- Geographic distribution: Sudan–Ethiopia border region
- Linguistic classification: Nilo-Saharan?Komuz;
- Subdivisions: Koman; Bʼaga (Gumuz); ? Shabo;

Language codes
- Glottolog: None

= Komuz languages =

The Komuz languages are a proposed branch of the Nilo-Saharan language family which would include the Koman languages, the Gumuz languages and the Shabo language, all spoken in south-eastern Sudan and western Ethiopia.

== History ==
Nilo-Saharan specialists have vacillated on a genealogical relationship between the Koman and Gumuz languages, a relationship called Komuz. Greenberg (1963) had included Gumuz in the Koman language family. Bender (1989, 1991) classified them together in a distant relationship he called Komuz, but by 1996 he had reversed himself, though he kept both groups in core Nilo-Saharan. Dimmendaal (2008) kept them together, though expressed doubts over whether they belonged in Nilo-Saharan, later referring to Gumuz as an isolate (2011). Ahland (2010, 2012), on the basis of new Gumuz data, resurrected the hypothesis. Blench (2010) independently came to the same conclusion and suggested that the Shabo language might be a third, outlying branch. The classification of Shabo is difficult because of a strong Koman influence on the language that is independent of any genealogical relationship between them. Schnoebelen (2009), moreover, sees Shabo as a likely isolate.
___
:: Requirement ::
Copy the passage on the Komuz languages from "The Komuz languages" to "and western Ethiopia.", renaming "Nilo-Saharan" to "Saharo-Nilotic" everywhere it occurs.

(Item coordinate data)
___
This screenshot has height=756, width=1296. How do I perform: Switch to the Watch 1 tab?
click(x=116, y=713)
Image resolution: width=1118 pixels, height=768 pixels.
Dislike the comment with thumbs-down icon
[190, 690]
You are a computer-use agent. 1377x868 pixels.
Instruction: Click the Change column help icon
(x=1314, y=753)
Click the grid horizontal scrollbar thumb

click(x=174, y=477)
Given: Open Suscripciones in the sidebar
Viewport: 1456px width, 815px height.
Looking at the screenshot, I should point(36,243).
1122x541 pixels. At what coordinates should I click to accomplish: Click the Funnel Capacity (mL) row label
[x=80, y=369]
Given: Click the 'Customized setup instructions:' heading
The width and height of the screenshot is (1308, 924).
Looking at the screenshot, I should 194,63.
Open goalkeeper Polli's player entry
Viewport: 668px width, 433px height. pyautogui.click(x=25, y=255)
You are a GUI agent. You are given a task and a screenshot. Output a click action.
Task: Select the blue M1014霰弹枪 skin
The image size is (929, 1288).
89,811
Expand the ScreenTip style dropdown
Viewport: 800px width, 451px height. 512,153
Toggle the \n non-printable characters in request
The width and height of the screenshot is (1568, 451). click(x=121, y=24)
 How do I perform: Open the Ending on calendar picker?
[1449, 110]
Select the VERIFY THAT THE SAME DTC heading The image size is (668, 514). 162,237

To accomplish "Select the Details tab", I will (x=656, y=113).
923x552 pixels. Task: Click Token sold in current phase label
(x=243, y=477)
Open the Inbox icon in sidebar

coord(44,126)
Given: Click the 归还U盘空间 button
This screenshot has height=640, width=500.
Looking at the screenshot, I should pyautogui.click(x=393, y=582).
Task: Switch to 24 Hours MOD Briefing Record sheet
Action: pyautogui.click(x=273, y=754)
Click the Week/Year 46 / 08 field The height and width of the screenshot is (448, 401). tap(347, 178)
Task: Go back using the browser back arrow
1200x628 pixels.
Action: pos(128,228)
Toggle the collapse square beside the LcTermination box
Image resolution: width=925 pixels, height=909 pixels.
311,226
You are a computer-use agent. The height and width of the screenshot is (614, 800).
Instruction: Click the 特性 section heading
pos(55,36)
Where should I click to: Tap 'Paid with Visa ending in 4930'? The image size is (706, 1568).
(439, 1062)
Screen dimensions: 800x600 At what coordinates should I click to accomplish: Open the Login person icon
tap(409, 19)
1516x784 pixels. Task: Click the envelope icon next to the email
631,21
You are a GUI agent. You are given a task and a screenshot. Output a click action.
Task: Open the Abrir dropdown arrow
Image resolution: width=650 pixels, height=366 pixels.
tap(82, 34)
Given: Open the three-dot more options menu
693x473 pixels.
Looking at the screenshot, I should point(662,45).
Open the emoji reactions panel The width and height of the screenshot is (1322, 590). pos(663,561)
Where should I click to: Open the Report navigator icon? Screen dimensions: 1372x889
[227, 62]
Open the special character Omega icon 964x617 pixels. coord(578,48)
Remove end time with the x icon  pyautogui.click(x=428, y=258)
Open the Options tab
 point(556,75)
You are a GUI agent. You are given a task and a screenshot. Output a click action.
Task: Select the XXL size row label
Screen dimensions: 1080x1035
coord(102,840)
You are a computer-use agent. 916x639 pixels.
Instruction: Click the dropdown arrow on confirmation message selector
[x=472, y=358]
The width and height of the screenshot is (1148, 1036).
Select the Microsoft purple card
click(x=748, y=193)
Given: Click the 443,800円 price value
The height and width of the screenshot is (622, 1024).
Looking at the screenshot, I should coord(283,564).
___
:: Output for this task ::
The Komuz languages are a proposed branch of the Saharo-Nilotic language family which would include the Koman languages, the Gumuz languages and the Shabo language, all spoken in south-eastern Sudan and western Ethiopia.